Şimdi bu mütaahit amcalarımız geliyor Fikirtepe'de kocaman bir araziye göz koyuyor ve oradaki tüm bina sakinleriyle anlaşıyor, kontratlar felan imzalanıyor amma bir canını yediğim amcam 2 katlı güzelim evini kimselere vermiyor. Ortada öyle yapa yalnız kalmış. (O eve sahibi istediği zaman nasıl girecek orasını ayrı bir merak ediyorum tabi.) Adam nuh diyor peygamber demiyor.

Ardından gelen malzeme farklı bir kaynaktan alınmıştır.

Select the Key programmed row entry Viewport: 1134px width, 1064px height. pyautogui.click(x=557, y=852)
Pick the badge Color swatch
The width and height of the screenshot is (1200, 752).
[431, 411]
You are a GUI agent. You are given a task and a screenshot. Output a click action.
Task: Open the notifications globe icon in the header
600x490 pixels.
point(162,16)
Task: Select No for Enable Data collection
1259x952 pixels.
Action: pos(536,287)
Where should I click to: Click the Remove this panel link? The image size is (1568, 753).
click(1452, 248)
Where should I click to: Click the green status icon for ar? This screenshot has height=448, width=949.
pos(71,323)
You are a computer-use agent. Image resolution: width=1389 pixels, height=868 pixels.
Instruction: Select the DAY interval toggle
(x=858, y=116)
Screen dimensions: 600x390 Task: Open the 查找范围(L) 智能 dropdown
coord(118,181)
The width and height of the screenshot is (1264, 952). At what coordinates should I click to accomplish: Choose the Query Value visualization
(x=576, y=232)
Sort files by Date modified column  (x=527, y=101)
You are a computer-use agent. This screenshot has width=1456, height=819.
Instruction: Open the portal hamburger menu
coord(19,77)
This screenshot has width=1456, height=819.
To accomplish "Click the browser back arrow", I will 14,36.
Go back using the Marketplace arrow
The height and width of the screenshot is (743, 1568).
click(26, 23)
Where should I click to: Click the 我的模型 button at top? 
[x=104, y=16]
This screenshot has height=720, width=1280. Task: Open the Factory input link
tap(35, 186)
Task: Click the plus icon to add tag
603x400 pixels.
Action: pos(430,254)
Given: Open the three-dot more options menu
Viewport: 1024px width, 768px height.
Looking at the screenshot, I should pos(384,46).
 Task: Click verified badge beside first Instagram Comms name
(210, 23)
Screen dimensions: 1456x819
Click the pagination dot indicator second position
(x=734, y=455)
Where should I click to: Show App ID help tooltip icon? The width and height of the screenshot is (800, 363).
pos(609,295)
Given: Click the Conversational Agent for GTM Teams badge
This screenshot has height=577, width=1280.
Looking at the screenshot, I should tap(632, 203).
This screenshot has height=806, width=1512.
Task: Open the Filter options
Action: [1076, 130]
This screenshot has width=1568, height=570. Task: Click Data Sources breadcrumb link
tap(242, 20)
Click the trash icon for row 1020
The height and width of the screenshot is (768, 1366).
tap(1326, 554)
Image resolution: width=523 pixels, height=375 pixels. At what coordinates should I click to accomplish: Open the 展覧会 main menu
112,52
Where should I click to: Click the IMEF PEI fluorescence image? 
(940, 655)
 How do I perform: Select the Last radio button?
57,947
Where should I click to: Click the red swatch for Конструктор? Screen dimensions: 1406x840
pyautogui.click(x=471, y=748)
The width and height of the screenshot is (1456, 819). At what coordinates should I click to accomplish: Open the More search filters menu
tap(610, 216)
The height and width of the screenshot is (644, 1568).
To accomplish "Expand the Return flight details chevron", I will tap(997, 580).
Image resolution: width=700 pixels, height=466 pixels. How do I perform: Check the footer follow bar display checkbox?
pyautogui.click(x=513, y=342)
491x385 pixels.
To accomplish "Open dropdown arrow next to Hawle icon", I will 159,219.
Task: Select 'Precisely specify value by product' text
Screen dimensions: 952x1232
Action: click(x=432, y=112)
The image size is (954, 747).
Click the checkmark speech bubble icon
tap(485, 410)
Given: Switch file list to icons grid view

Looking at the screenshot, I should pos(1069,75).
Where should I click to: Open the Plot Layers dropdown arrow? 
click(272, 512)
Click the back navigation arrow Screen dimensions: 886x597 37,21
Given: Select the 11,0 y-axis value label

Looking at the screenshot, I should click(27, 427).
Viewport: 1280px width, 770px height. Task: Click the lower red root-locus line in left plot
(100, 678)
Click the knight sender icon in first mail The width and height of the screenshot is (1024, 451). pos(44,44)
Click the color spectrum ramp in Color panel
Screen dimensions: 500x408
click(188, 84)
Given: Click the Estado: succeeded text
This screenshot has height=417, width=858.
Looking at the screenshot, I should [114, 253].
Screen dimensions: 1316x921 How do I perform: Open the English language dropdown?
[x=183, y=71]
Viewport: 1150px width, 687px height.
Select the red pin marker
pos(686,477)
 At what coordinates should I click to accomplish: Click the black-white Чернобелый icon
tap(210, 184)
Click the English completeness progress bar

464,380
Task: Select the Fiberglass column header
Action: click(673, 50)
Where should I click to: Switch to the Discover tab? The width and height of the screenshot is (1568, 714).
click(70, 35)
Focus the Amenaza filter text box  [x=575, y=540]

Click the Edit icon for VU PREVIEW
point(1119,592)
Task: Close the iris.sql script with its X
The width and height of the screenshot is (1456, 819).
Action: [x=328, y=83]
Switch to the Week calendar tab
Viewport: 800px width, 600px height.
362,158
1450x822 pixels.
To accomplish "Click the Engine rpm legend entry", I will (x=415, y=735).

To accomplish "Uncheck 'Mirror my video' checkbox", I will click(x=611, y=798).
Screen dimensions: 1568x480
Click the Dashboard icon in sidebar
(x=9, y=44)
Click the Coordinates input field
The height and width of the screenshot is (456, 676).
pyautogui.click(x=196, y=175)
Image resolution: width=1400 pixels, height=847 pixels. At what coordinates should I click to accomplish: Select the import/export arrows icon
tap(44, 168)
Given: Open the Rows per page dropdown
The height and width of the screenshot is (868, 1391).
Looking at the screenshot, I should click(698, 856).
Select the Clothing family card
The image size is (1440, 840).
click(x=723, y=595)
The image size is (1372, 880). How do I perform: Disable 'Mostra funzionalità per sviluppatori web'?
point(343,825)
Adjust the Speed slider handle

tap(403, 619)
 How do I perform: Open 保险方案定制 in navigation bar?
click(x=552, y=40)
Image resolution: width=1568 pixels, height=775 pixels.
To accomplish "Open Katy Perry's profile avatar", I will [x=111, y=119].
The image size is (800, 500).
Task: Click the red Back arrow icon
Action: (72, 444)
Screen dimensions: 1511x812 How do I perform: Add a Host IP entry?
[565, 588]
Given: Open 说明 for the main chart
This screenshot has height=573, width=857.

Efendime söyliyim daha sonra bu gazeteci abiler/ablalar bu amcamızla röportaj yapmak istiyorlar. Bu arada amcamızın adı Aladdin Demirel. Aladdin amcamızın konuşması: "Buranın planı 2 yıldır bekleniyordu ama ama seçimden kısa bir süre önce çıktı. Buradaki bir çok hak sahibi müteahhit ile sözleşme imzaladı ama biz imzalamadık. Tam olarak inşaat izni çıkmadı ama müteahhit hazırlık yapıyor. Hazırlık yaptığı için etrafındaki bölgeyi traşladı. Biz de henüz imzalamadığımız için bizim eve dokunamıyor. Biz müteahhit ile her türlü konuda anlaştık herhangi bir sıkıntı yok. Sadece szöleşme imzalamadık o yüzden de eve dokunamadı. Dokunsaydı tazminat ödemek zorunda olacaktı. Tüm mesele bu. Fotoğrafa dikkatli bakarsanız diğer tek evler de var o bölgede ama bizimki tam ortada duruyor. Ortada durunca sanki biz dönüşüme yanaşmıyoruz gibi bir durum ortaya çıkıyor. Olay bundan ibaret"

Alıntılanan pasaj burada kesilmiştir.